Four (4.5%) were reported to have never been hospitalized. These four ranged from 1 year old to over 32 years old. The two remaining individuals were 5 and 21 years old. The oldest of these four had experienced four bouts of pneumonia and the 21 year old had experienced more than 1o bouts of pneumonia. In the absence of more detailed information it is difficult to draw conclusions but it would appear that respiratory infections may be more easily managed in these individuals than in some of the others.
The most frequent response reported 19 (21.3%) individuals who had been hospitalized 11 or more times with pneumonia or lung infections. They ranged in age from 6 to 23 years.
The median number of hospitalizations was 4. Half of the response indicate 4 or less and the other half indicated 4 or more hospitalizations.

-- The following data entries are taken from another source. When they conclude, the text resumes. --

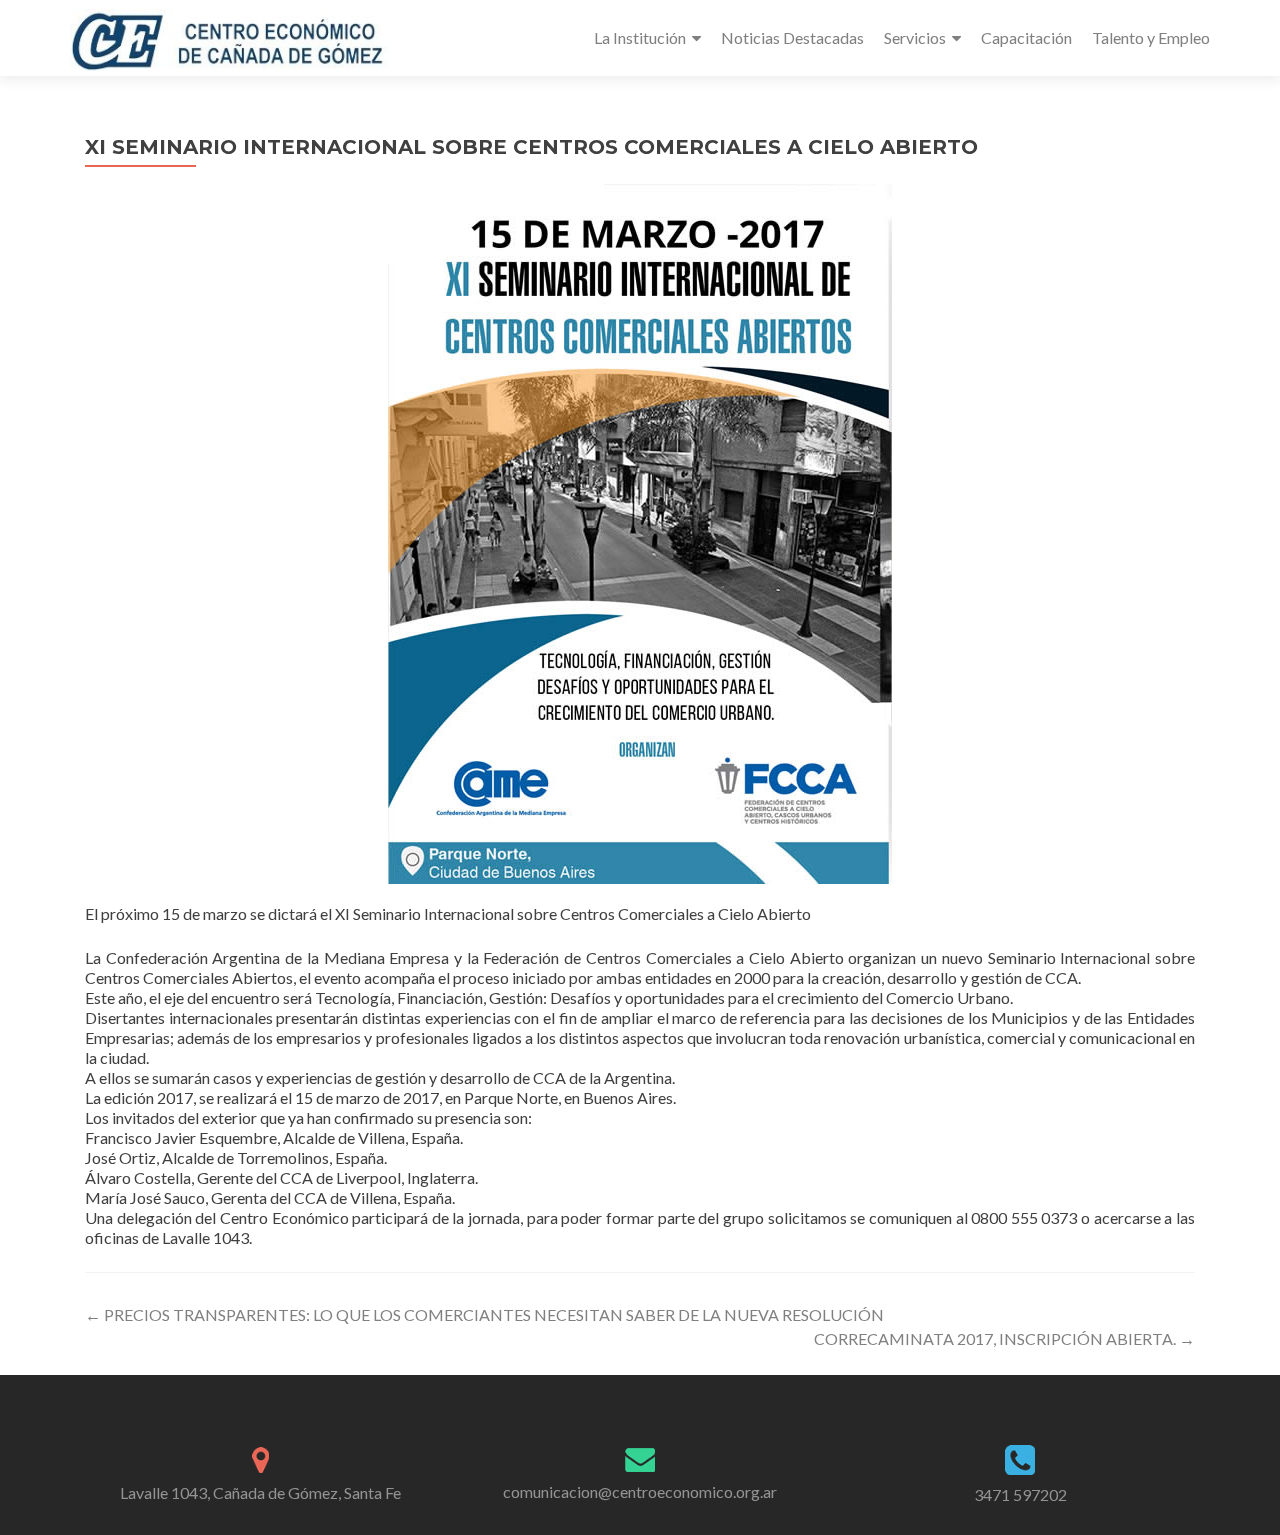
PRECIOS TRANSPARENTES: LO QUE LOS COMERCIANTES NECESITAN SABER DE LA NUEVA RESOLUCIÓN (484, 1314)
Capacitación (1026, 37)
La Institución (640, 37)
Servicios (915, 37)
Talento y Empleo (1151, 37)
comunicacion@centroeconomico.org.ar (640, 1491)
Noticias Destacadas (792, 37)
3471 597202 (1020, 1494)
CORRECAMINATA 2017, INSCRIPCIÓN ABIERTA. (1004, 1338)
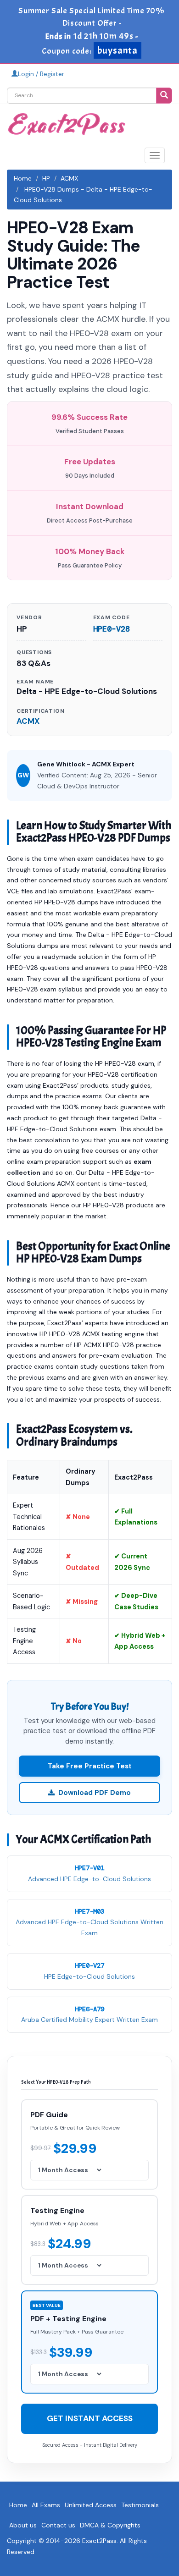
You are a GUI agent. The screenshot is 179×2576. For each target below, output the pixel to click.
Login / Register (41, 74)
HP (46, 178)
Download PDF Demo (94, 1792)
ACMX (69, 178)
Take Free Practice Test (90, 1766)
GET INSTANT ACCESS (90, 2418)
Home (23, 178)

Question 4 asked “If your child/family member has been hospitalized with pneumonia or a lung infection, please answer this question. Approximately what is the longest period of hospitalization has your child/family member experienced due to pneumonia or lung infection? “ The chart below indicates the pattern of responses.
Short stays of 2 or 3 days were reported by 12.8% of respondents The most frequent response was more than two weeks with 35 (40.7%) of respondents choosing this length of stay. In addition (12.8%) had at least one hospital stay of a month or more for pneumonia or a lung infection. Studies from various countries suggest that typical length of hospitalization for pneumonia is 5 to 9 days.
As seen in the following chart, 50 (55,6%) of the individuals reported in this study had at least one admission to an intensive care unit for pneumonia or a lung infection.
In addition, a number of responses indicated that respirators and tracheotomies were required as are discussed in Part 3: Treatments.